Allyson Bezerra propõe lei inconstitucional – Parte 2

Após a divulgação, amparado com argumentos jurídicos, de que o projeto de lei apresentado pelo deputado estadual Allyson Bezerra, para obrigar as universidades privadas a reduzir 30% das mensalidades seria inconstitucional, este blog passou a sofrer algumas diversas críticas de apoiadores do deputado, afirmando se tratar de Fake News.

Uns afirmaram que a matéria estaria errônea ao tratar de “mensalidades escolares” das universidades, entendendo que o termo “escolares” se referiria às escolas de ensino fundamental e médio, usando tal argumento pífio para atacar esta página. Então passemos a tratar mais detalhadamente sobre o assunto.

Em outro argumento, afirmaram que não seria inconstitucional.

Assim, vamos matar a cobra e mostrar o pau.

|O PROJETO DE LEI|

Conforme o print elencado, o projeto apresentado pelo deputado, durante sessão ordinária por Sistema de Deliberação Remota, quer a redução de até 30% no valor das mensalidades das universidades particulares do Estado, durante todo o período que perdurar o Coronavírus.

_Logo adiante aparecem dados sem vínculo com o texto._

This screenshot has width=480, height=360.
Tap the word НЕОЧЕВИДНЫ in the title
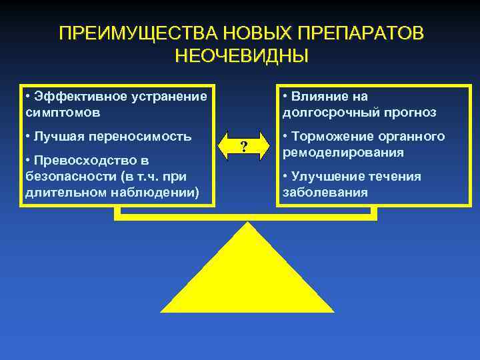click(241, 55)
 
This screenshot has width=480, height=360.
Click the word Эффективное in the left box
click(73, 96)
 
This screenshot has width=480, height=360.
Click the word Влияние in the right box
click(319, 96)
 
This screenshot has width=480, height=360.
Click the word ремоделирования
click(343, 153)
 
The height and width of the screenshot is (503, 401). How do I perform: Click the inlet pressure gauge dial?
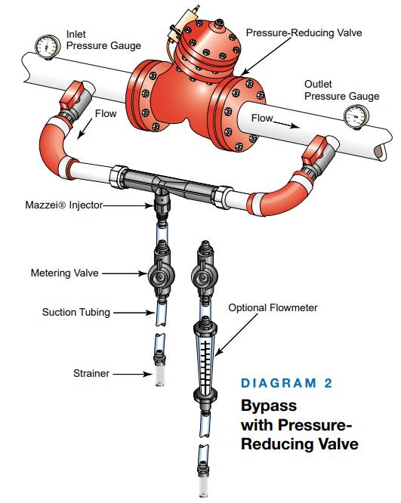tap(47, 47)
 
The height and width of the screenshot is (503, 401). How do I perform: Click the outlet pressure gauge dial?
tap(356, 117)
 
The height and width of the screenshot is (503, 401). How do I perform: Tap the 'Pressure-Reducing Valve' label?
tap(304, 32)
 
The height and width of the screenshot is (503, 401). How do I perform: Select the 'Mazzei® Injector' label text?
tap(64, 205)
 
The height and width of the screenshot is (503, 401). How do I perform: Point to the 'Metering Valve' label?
tap(64, 273)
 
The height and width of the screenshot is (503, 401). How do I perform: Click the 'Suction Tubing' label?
tap(76, 312)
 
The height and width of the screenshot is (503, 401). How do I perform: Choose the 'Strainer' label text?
tap(91, 373)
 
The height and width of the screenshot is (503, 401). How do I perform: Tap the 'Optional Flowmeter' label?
tap(273, 307)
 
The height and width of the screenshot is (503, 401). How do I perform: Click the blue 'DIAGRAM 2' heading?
tap(286, 383)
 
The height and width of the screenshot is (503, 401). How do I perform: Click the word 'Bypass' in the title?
tap(269, 406)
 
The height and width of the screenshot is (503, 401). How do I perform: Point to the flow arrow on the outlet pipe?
tap(285, 125)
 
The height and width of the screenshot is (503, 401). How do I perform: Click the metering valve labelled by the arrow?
tap(161, 274)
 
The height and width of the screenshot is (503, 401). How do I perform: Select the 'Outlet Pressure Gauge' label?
tap(341, 90)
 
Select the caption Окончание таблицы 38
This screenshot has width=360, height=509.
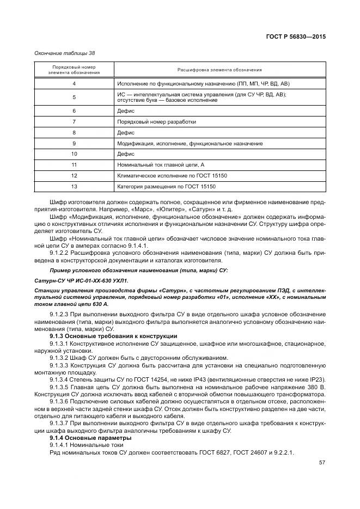pyautogui.click(x=64, y=53)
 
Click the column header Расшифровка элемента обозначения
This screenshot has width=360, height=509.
pyautogui.click(x=219, y=70)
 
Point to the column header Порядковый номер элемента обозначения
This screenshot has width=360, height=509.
pyautogui.click(x=74, y=70)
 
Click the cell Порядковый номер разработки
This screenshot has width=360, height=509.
pyautogui.click(x=156, y=122)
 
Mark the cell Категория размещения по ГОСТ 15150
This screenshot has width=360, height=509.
pyautogui.click(x=167, y=186)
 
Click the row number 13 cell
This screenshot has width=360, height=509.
pyautogui.click(x=74, y=186)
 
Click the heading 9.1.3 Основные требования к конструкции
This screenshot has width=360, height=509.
pyautogui.click(x=113, y=336)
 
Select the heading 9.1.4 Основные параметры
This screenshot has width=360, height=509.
pyautogui.click(x=90, y=437)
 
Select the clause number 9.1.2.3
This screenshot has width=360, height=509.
pyautogui.click(x=60, y=315)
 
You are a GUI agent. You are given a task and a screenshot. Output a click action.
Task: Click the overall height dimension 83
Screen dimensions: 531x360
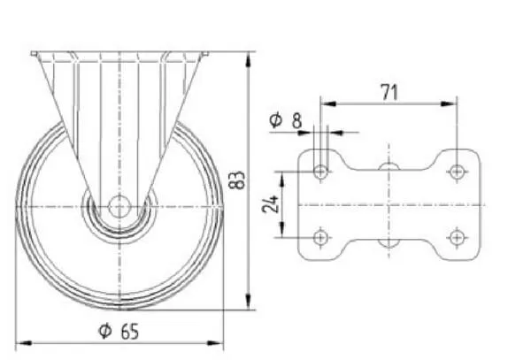[x=238, y=180]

Segundo o site da Assembleia Legislativa do RN, o projeto estabelece o desconto de 30% para cursos presenciais e semipresenciais e 20% para cursos a distância. Determina também que fica suspensa a cobrança da mensalidade de disciplinas práticas profissionais de estágio ou em qualquer outro caso que não seja possível a modalidade a distância ou de laboratórios.

Assim, é inegável que o deputado apresentou tal projeto. Passemos a outro aspecto.

|A INCONSTITUCIONALIDADE|

Na publicação realizada ontem, 29, consultamos um advogado que afirmou categoricamente que a competência para legislar sobre mensalidades, seja de escolas de ensino fundamental e médio, ou mesmo universidades é da União, e jamais dos Estados.

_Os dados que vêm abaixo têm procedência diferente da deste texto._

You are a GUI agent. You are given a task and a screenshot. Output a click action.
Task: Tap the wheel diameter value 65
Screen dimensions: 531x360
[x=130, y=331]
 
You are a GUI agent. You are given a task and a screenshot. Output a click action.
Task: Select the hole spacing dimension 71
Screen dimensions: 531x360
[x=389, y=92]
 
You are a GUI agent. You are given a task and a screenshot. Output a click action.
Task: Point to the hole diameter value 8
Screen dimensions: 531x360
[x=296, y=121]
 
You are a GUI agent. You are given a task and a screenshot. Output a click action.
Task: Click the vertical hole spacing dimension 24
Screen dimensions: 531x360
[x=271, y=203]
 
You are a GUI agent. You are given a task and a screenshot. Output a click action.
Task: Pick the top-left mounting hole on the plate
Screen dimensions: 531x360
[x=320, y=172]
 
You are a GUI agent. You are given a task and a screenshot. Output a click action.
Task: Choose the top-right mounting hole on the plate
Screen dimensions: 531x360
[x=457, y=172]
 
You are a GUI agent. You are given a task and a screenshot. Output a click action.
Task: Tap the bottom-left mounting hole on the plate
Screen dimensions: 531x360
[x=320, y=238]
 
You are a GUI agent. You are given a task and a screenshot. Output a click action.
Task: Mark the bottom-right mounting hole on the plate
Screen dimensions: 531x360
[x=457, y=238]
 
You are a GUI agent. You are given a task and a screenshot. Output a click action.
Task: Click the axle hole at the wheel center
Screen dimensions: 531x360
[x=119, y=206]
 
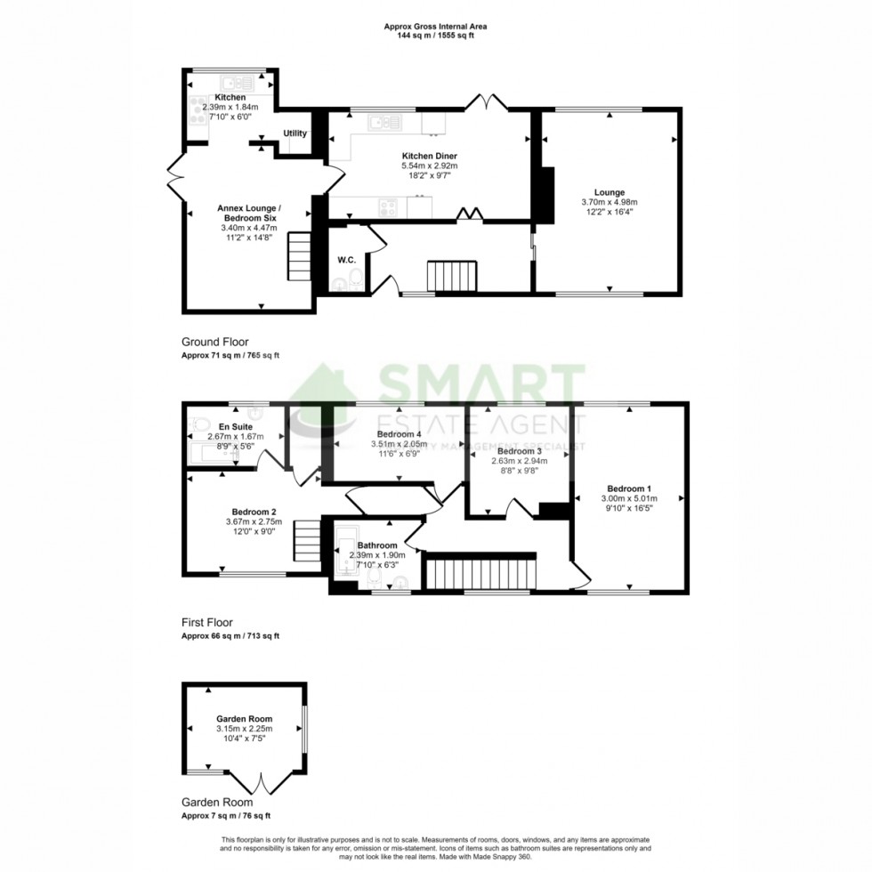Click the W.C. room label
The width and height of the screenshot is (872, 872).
pyautogui.click(x=347, y=260)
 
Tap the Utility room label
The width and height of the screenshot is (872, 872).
pyautogui.click(x=295, y=133)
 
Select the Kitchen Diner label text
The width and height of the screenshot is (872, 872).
pyautogui.click(x=430, y=156)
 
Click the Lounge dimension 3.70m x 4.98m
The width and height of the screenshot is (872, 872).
pyautogui.click(x=610, y=202)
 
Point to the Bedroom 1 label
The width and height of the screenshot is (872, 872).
pyautogui.click(x=629, y=488)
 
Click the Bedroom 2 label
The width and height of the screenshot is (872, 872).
pyautogui.click(x=254, y=512)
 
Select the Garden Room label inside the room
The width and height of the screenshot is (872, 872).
pyautogui.click(x=244, y=719)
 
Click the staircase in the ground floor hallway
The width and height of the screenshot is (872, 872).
pyautogui.click(x=452, y=276)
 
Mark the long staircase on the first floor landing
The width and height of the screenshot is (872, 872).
pyautogui.click(x=481, y=570)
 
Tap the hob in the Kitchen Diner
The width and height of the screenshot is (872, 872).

Em consulta a outros juristas, nos fora informado que o art. 22, I da Constituição Federal discrimina perfeitamente tal situação.

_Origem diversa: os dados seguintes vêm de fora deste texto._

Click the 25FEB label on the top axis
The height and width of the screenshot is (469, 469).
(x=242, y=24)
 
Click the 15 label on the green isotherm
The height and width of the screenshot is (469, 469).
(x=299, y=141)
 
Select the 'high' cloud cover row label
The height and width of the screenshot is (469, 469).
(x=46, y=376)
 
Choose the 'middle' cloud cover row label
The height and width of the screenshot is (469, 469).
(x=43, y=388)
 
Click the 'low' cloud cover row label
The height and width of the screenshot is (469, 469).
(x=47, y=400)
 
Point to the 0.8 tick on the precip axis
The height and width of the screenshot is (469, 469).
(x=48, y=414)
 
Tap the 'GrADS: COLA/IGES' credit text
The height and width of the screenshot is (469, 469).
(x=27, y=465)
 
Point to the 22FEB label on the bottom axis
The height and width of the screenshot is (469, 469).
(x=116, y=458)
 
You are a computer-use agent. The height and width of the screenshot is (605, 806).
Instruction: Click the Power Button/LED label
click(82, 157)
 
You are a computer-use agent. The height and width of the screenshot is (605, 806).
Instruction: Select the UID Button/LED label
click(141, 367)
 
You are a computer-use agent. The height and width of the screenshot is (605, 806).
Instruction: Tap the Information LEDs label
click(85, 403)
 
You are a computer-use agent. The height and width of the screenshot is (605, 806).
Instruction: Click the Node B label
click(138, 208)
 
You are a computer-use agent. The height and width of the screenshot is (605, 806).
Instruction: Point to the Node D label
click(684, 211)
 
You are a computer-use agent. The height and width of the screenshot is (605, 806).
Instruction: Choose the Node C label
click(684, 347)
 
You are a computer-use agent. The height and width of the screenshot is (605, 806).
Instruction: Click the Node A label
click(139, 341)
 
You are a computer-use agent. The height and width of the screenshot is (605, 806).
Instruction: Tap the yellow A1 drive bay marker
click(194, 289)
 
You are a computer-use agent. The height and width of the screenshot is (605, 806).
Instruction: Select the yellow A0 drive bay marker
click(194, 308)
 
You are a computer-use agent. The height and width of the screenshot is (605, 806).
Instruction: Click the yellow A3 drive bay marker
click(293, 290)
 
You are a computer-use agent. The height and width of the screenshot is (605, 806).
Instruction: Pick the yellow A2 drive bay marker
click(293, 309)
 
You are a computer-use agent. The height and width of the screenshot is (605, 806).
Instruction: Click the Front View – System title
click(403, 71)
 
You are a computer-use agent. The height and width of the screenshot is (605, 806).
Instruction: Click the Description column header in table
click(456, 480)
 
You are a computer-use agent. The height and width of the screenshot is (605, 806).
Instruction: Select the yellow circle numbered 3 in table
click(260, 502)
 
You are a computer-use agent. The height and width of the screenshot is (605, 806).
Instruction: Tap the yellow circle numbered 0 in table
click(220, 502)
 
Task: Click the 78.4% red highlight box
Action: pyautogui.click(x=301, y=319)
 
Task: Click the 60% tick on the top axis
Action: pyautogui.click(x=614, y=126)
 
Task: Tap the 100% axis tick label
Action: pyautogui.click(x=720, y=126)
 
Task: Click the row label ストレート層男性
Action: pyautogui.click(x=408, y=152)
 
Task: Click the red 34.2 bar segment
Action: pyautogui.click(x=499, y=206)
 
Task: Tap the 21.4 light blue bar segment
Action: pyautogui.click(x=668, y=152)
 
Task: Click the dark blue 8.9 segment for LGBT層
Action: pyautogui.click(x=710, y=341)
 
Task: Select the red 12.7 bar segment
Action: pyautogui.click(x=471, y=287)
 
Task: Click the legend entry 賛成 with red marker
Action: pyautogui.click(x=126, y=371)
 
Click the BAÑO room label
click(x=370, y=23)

Pois bem, em consulta realizada na internet, este blog verificou ainda que outros Estados tentaram passar pela mesma situação, e o entendimento é o mesmo: INCONSTITUCIONAL.

Outro advogado consultado, que pediu para não ter seu nome exposto, afirmou que o Supremo Tribunal Federal (STF) em 2009 (ADI 1042) julgou inconstitucional um projeto de lei análogo.

Em entrevista ao portal Gazeta do Povo, o professor e Doutor pela USP Rodrigo Xavier Leonardo assim se posicionou:

“Esses projetos de lei estaduais são particularmente perniciosos e equivocados. É uma questão populista para tentar agradar um setor importante da população, mas é tentar dar com uma mão aquilo que será tomado com a outra”, explicou.

Por fim, afirmou o professor na mesma entrevista: ““Se for aprovada uma lei estadual nesses moldes, ela será julgada inconstitucional em breve pelo STF com prejuízos para as famílias, para as relações sociais em geral. Porque as situações de desemprego, de desorganização financeira das famílias já vão estar postas”.

Assim, devidamente demonstrado, o blog ratifica a informação do erro grotesco (não se sabe se proposital) do deputado ao apresentar um projeto de lei absolutamente inconstitucional, mas que ainda assim usa para ganhar aplausos de uma falsa realidade.

Que continuem – se quiserem – os ataques ao blog, mas, por favor, com fundamentos.